It might also destroy the NFL. College football is NFL's golden goose, they're not going to **** with that so long as college football remains a feeder league for the NFL rather than a competitor.
Nothing is destroying the NFL. The average NFL reg. season game was 17 million. The two BEST CFB games (outside of playoffs) were 10 and 15 million. Keep in mind there are prime time slot network college games that barely break 1M.
I also don't think NFL is too scared about losing it's feeder league. What else are college players going to do?

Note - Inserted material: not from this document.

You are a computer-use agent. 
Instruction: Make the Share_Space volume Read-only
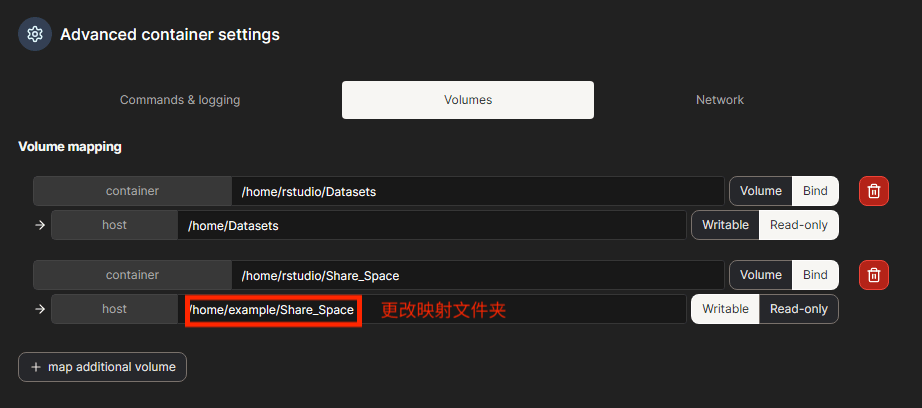(798, 309)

It's not like CFB would disappear, it will just take a beating in ratings, and ESPN and Fox lose money.
The National games on network TV in the NFL typically get 15-28M, with the top being 38M! Now, the NFL network games and the Fox/CBS games that are doubled up and regional tend to get 7-9M. So basically those games' viewership gets cut in about half, which makes sense.
If you open up slots for 3 games on Sunday, that would mean almost every game CBS has is national, with what, two being regional and sharing a slot? So, due to CFB competition you don't just double viewership of what would've been an otherwise doubled up regional game. But you wouldn't have to for it to make sense financially.
Now, who knows if the NFL would allow it, but if CBS stays out of CFB, that would be the first time since the very early days of Fox's NFL coverage where there was an NFL-carrying network that did not have college football.
With that said, I don't think it happens.